5. Si Mme A fait valoir que plusieurs parents l'ont remerciée pour son investissement dans l'accueil de leurs enfants, une telle circonstance n'est pas, par elle-même, de nature à infirmer le constat circonstancié effectué par la puériculture du service de la protection maternelle et infantile, tiré de l'exemple du change d'un enfant, selon lequel la requérante ne prend pas suffisamment en compte, malgré son expérience, les besoins de l'enfant.

6. En retenant, compte tenu de l'ensemble de ces éléments, que les conditions d'accueil proposées par la requérante ne permettaient pas de garantir la sécurité, la santé et l'épanouissement des mineurs accueillis, et en ne renouvelant pas, pour ces motifs, l'agrément de Mme Joao, le président du conseil départemental de la Savoie, qui ne s'est pas fondé sur des faits matériellement inexacts, n'a pas entaché sa décision d'une erreur d'appréciation.

7. Il résulte de ce qui précède que Mme A n'est pas fondée à soutenir que c'est à tort que, par le jugement attaqué, le tribunal administratif de Grenoble a rejeté sa demande.
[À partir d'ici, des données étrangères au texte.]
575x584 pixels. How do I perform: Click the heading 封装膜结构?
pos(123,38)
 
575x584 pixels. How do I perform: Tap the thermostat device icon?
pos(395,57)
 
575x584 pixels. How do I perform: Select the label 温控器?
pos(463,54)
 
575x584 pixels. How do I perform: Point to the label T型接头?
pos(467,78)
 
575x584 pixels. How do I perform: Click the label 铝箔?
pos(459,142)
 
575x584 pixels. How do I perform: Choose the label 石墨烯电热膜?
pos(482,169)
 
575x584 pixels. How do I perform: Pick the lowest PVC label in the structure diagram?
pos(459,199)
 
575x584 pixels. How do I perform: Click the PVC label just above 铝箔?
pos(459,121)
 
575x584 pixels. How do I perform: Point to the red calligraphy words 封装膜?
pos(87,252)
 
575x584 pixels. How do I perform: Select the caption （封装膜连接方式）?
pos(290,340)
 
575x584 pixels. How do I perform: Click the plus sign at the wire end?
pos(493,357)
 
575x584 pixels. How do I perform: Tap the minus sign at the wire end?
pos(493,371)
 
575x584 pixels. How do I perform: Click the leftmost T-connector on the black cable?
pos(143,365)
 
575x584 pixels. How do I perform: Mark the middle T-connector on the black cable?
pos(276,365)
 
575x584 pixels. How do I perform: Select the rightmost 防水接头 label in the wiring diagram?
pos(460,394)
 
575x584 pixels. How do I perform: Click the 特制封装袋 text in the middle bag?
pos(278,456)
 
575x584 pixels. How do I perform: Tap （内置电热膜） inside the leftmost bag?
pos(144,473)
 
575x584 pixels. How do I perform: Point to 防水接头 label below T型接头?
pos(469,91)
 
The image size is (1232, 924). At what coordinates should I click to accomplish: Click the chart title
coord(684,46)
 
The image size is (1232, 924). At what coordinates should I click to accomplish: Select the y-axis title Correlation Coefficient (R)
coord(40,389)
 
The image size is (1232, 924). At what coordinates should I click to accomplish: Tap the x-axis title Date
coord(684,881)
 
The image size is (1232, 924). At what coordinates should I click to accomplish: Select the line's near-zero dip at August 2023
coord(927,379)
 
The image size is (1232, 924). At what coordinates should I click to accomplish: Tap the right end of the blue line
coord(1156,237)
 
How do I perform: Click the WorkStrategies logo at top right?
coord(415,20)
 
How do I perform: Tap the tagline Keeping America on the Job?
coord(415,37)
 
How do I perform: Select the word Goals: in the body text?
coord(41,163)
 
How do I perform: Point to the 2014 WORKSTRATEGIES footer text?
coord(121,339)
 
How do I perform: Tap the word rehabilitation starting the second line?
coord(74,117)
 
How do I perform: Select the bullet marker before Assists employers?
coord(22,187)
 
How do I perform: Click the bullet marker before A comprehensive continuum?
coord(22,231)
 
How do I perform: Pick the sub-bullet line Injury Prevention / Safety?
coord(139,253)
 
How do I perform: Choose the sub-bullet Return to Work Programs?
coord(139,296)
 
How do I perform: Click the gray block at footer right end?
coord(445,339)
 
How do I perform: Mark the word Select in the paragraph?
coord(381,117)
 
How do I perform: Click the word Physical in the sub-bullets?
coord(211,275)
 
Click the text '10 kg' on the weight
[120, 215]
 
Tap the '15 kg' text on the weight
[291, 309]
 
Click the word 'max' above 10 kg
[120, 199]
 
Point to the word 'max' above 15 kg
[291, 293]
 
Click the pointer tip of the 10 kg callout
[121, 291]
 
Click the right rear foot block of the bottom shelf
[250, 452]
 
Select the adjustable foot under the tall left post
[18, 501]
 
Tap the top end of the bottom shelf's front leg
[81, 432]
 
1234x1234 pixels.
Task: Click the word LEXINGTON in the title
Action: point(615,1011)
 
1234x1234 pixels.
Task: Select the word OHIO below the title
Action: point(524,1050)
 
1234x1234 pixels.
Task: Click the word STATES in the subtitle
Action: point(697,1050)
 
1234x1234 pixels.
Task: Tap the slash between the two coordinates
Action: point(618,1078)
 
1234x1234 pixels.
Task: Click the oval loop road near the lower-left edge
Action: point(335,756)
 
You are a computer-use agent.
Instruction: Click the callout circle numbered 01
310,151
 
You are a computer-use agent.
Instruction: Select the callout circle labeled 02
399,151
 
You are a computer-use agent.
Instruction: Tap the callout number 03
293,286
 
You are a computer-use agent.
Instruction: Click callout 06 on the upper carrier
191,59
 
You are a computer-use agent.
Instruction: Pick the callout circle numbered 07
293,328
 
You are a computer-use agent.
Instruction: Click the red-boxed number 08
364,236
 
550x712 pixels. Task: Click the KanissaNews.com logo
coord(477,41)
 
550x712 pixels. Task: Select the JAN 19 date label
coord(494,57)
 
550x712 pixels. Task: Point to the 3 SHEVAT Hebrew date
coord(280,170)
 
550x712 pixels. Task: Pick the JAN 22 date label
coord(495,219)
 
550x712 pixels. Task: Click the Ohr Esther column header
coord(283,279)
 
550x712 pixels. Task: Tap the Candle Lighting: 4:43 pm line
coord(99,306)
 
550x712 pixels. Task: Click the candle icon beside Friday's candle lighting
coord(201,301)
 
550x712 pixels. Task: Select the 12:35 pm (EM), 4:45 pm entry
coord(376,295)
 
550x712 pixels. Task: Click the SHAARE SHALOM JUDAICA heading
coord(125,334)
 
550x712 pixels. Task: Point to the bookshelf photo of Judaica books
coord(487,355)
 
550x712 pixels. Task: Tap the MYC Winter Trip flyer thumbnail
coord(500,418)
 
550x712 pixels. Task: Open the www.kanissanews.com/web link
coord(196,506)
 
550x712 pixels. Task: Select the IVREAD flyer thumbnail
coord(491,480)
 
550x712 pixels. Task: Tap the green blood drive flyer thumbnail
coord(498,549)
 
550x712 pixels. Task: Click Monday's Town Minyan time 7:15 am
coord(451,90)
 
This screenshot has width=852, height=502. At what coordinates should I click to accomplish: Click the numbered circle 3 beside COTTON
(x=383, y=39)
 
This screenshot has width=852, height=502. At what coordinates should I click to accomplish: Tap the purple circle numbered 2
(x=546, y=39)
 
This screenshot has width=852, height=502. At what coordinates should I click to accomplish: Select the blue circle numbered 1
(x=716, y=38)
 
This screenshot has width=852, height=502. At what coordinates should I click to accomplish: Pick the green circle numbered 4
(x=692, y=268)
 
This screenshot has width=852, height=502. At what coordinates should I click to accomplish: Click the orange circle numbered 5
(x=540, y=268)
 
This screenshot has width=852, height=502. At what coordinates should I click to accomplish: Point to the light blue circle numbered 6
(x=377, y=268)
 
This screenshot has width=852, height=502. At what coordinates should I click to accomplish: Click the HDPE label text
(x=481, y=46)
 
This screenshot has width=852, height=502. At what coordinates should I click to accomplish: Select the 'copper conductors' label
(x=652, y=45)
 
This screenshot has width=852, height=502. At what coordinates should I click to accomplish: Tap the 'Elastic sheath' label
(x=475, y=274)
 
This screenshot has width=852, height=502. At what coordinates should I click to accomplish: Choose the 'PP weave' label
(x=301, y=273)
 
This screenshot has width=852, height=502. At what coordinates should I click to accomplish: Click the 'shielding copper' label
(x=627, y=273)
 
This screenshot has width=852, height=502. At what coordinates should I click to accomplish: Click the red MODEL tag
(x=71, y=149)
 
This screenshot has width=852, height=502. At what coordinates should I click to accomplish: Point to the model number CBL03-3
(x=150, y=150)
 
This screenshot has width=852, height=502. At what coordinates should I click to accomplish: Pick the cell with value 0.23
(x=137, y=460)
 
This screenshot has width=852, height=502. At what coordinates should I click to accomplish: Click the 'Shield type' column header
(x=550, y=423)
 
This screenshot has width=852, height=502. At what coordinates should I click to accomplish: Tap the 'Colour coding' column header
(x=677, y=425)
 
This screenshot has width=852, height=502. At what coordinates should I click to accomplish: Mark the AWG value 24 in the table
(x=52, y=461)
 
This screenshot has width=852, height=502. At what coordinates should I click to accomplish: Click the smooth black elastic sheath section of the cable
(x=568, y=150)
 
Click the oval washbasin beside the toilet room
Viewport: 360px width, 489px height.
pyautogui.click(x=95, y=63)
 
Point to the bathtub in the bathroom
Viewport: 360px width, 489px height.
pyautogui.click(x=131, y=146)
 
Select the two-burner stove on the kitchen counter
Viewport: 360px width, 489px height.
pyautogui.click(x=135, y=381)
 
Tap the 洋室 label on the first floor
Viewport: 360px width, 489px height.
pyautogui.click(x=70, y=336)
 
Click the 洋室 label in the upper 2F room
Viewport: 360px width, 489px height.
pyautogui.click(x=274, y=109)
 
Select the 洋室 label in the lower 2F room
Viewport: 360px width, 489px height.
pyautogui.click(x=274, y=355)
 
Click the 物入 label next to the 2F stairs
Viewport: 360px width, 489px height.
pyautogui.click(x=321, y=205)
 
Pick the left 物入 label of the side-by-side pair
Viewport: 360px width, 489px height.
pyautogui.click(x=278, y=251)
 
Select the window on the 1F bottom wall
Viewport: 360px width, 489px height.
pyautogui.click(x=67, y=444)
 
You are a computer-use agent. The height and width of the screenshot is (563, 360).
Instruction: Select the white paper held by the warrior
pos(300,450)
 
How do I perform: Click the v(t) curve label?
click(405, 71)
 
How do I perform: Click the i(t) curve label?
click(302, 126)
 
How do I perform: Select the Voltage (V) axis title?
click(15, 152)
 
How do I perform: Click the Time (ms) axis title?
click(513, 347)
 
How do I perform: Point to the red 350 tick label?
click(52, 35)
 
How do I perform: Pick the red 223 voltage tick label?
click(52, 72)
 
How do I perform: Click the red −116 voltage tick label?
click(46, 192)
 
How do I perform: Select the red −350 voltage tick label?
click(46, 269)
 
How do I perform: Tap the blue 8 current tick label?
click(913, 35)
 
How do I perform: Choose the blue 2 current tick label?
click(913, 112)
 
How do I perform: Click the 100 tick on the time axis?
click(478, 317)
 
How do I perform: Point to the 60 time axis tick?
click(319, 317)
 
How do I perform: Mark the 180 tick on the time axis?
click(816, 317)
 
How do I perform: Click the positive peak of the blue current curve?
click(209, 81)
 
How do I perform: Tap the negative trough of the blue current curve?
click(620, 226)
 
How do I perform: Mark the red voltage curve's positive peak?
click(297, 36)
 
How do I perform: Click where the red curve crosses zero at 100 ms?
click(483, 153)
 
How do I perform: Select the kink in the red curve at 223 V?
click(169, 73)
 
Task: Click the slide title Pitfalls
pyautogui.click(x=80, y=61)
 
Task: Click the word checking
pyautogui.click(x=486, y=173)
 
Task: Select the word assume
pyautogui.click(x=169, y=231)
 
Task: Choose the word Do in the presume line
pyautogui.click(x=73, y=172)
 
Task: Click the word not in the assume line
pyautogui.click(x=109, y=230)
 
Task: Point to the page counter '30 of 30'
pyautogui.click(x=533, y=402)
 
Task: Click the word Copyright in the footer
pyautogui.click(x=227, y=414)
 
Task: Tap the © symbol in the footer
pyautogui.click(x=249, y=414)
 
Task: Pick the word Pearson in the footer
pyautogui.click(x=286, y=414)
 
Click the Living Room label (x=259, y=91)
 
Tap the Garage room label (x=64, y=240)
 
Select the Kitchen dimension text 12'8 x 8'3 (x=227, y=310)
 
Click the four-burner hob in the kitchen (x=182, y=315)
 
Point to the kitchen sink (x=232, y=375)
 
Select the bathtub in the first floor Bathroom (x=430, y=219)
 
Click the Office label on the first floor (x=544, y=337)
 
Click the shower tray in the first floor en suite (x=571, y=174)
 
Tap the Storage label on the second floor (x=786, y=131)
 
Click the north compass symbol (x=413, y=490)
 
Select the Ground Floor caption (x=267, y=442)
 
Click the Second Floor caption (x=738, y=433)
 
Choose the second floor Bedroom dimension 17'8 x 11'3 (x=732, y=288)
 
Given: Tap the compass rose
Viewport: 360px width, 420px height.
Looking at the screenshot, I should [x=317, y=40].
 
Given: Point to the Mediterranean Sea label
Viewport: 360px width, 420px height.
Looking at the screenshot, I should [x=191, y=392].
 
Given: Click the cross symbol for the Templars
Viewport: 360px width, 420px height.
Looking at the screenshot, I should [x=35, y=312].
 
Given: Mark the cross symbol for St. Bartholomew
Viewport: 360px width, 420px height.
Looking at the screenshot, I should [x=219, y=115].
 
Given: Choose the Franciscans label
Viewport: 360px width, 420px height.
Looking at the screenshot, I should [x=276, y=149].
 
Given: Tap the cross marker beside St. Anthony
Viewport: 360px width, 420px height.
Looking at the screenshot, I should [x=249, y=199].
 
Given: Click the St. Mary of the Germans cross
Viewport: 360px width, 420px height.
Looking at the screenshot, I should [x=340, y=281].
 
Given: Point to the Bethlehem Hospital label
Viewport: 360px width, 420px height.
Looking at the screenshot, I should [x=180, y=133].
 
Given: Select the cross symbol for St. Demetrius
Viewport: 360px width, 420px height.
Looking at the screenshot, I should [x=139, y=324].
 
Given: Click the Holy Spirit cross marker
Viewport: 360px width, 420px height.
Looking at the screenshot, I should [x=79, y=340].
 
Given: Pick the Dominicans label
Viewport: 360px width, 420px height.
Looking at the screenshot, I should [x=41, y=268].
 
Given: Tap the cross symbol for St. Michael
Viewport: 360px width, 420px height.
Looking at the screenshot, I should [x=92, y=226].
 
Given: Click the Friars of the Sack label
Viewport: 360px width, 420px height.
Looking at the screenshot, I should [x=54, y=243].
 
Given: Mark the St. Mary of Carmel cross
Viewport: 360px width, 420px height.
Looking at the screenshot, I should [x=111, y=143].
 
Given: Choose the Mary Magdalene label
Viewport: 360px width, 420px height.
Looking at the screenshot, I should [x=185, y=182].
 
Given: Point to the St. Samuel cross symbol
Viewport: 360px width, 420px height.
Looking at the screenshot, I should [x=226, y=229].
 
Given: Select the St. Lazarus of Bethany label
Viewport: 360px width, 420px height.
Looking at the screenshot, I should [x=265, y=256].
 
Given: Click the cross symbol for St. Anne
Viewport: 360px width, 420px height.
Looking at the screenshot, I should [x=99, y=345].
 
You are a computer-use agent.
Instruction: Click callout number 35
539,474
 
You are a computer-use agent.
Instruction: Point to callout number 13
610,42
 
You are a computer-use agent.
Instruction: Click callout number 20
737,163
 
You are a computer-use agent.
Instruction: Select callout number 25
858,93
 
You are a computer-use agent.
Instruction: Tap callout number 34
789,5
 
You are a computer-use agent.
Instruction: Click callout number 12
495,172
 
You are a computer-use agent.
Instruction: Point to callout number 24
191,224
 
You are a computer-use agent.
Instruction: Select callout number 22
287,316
Par voie de conséquence, ses conclusions tendant à l'application des dispositions de l'article L. 761-1 du code de justice administrative doivent également être rejetées.

DECIDE :

Article 1er : La requête de Mme A est rejetée.

Article 2 : Le présent arrêt sera notifié à Mme B A et au président du conseil départemental de la Savoie.

Délibéré après l'audience du 8 septembre 2022, à laquelle siégeaient :

M. Pourny, président de chambre,

M. Stillmunkes, président assesseur,

Mme Bentéjac, première conseillère.

Rendu public par mise à disposition au greffe le 29 septembre 2022.

La rapporteure,

C. Bentéjac

Le président,

F. PournyLa greffière,

F. Abdillah

La République mande et ordonne au préfet de la Savoie, en ce qui le concerne, ou à tous commissaires de justice à ce requis, en ce qui concerne les voies de droit commun contre les parties privées, de pourvoir à l'exécution de la présente décision.